WAIVERS CREATE CONFLICT IN INDIANAPOLIS SCHOOLS

Written by Patricia Hawke for www.schoolsk-12.com

Indianapolis Schools face the same challenges as most of the nation’s urban schools: lack of resources and funding, high poverty levels, and increasing pressure to meet testing standards. The 2001 No Child Left Behind (NCLB) act that required all states to have all students to proficient levels in state tests by 2014 was created to raise national standards and demand accountability. No one in Indianapolis Schools is surprised that meeting those standards is proving to be a challenge. That’s the whole point.
 
While educators and parents in Indianapolis Schools are divided in their support for NCLB, and testing in general, the recent use of waivers for graduation has created more than its expected amount of tension.
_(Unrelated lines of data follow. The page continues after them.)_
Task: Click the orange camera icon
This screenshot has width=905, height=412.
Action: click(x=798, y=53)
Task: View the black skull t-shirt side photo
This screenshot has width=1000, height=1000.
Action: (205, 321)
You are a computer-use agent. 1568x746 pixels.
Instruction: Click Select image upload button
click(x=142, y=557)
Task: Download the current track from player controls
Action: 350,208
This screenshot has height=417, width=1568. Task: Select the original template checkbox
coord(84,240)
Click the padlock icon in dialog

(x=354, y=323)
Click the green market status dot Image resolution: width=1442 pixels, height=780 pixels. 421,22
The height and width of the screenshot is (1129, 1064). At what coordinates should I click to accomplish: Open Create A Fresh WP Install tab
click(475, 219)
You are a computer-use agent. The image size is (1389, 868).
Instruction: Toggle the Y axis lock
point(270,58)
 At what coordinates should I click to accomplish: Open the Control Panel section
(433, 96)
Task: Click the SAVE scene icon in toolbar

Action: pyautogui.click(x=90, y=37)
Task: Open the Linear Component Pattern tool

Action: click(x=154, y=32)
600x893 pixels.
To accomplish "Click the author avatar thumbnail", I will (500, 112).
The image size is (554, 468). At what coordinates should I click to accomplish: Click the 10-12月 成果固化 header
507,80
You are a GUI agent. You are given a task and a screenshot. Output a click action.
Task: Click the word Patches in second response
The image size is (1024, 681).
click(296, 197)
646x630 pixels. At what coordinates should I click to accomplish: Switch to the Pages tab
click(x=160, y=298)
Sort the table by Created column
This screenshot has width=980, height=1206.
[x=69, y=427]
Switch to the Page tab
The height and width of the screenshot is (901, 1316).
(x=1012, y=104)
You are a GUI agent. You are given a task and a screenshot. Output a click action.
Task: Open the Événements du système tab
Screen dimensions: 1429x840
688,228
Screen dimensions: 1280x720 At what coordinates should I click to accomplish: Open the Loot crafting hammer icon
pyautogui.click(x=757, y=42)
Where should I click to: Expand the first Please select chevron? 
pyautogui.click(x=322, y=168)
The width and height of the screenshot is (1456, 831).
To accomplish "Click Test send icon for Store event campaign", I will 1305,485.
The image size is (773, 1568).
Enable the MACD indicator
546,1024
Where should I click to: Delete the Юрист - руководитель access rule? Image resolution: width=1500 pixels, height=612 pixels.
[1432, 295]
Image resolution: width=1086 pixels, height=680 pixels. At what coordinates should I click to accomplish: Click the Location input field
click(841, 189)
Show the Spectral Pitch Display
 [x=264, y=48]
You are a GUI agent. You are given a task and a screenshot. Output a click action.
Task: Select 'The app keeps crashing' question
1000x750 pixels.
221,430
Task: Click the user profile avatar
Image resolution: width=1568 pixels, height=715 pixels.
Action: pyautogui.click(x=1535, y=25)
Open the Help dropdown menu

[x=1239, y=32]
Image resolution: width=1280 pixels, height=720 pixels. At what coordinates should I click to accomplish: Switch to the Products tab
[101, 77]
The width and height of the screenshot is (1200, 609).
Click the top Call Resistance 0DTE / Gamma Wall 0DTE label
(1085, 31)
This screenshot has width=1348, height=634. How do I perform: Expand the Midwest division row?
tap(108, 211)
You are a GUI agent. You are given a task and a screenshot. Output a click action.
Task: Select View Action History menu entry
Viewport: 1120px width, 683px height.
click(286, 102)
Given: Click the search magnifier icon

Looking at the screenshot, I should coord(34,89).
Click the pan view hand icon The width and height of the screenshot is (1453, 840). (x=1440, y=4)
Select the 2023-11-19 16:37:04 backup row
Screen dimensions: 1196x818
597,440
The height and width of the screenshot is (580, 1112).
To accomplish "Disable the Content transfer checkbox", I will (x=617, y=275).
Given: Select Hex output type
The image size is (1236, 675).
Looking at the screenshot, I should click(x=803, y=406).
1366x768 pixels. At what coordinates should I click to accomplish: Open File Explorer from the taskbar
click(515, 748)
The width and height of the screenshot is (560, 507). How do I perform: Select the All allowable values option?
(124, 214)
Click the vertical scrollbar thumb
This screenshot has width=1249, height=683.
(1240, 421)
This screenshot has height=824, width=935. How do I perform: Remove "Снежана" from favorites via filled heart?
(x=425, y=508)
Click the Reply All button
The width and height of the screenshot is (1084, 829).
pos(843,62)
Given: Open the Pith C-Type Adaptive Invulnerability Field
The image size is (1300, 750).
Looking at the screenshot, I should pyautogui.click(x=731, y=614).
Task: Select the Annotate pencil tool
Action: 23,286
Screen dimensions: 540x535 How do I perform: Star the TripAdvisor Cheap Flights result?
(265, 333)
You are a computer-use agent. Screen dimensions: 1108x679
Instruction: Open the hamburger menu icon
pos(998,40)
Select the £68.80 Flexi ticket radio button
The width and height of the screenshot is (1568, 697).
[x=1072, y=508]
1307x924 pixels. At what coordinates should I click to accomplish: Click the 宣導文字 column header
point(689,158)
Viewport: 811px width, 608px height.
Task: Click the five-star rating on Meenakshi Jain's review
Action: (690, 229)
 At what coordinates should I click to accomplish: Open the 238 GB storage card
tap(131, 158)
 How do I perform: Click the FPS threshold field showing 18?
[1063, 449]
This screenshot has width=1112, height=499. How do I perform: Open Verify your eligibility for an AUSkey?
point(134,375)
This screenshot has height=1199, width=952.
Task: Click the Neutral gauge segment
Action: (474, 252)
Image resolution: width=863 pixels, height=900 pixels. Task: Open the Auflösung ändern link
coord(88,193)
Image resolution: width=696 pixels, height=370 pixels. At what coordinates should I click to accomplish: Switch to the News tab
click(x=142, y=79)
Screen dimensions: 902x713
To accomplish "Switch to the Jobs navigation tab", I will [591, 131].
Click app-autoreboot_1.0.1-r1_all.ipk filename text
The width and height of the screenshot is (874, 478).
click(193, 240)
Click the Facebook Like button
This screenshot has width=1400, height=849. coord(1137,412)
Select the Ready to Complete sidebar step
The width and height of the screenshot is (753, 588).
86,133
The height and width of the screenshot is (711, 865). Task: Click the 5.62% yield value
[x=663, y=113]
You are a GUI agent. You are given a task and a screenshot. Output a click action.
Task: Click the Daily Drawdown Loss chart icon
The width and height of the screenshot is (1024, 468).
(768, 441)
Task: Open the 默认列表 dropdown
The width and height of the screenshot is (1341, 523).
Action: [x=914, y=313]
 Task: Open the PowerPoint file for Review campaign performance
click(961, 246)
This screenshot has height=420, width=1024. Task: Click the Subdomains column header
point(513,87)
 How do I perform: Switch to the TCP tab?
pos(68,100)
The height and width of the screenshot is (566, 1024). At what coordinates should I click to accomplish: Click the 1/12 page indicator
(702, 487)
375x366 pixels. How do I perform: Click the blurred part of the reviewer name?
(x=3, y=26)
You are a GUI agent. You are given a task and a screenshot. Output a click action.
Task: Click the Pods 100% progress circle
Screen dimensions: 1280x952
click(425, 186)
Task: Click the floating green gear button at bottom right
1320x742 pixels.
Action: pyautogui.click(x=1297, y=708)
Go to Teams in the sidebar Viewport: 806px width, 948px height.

Here’s the issue. Indianapolis Schools, along with all other public districts in the state, test children using the Indiana Statewide Test for Educational Practice (ISTEP) exams. In order to graduate, Indianapolis Schools’ seniors must pass the Graduation Qualification Examination (GQE). The students are given five chances to pass the test, and it is designed to test mainly eighth and ninth grade knowledge. Sound reasonable right?
 
That’s why a recent Indianapolis Star editorial blasted Indianapolis Schools for what it called, “failing in its job of providing a rigorous education for all students”, based on reports that 17% of students graduated with waivers and had not passed the GQE.  The angry responses generated by parents of Indianapolis Schools’ students were surprising.
 
But is the backlash based on anything more than a few miffed moms? Here’s the rest of the story. Every single student in Indianapolis Schools is required to take the ISTEP and the GQE in order to graduate. This includes students with special needs, like autism, who have specialized individual educational plans (IEPS) to measure their success. Indianapolis Schools’ parents and educators are furious that a child could meet all the requirements of an IEP, bring home great report cards, and still not be issued a diploma.
 
The other area of controversy is in testing students who do not have English as their primary language. Should they be denied an Indianapolis Schools’ diploma if their grasp of core subjects in their native language is solid? The tests (in every subject) are only given in English. While this spurs national debate, no one in Indianapolis Schools really seems comfortable with denying students with disabilities diplomas. But the desire to uphold strict standards has some Indianapolis Schools’ supporters fearful of lowering accountability measures.
 
The Indianapolis Star opinion cited above expresses concerns that waivers will “undermine the value of a high school diploma.” It points out schools like Frankfort where 14% of seniors repeatedly failed the exam. The 17% waiver rate puts Indianapolis Schools three times higher than the state average for granting waivers. Indianapolis Schools need to look at the numbers and determine exactly how many waivers are granted for legitimate reasons, and how many are just glossing over standards. But defining those terms, and coming up with just solutions, is likely to spur more heated debate in Indianapolis Schools in the upcoming year.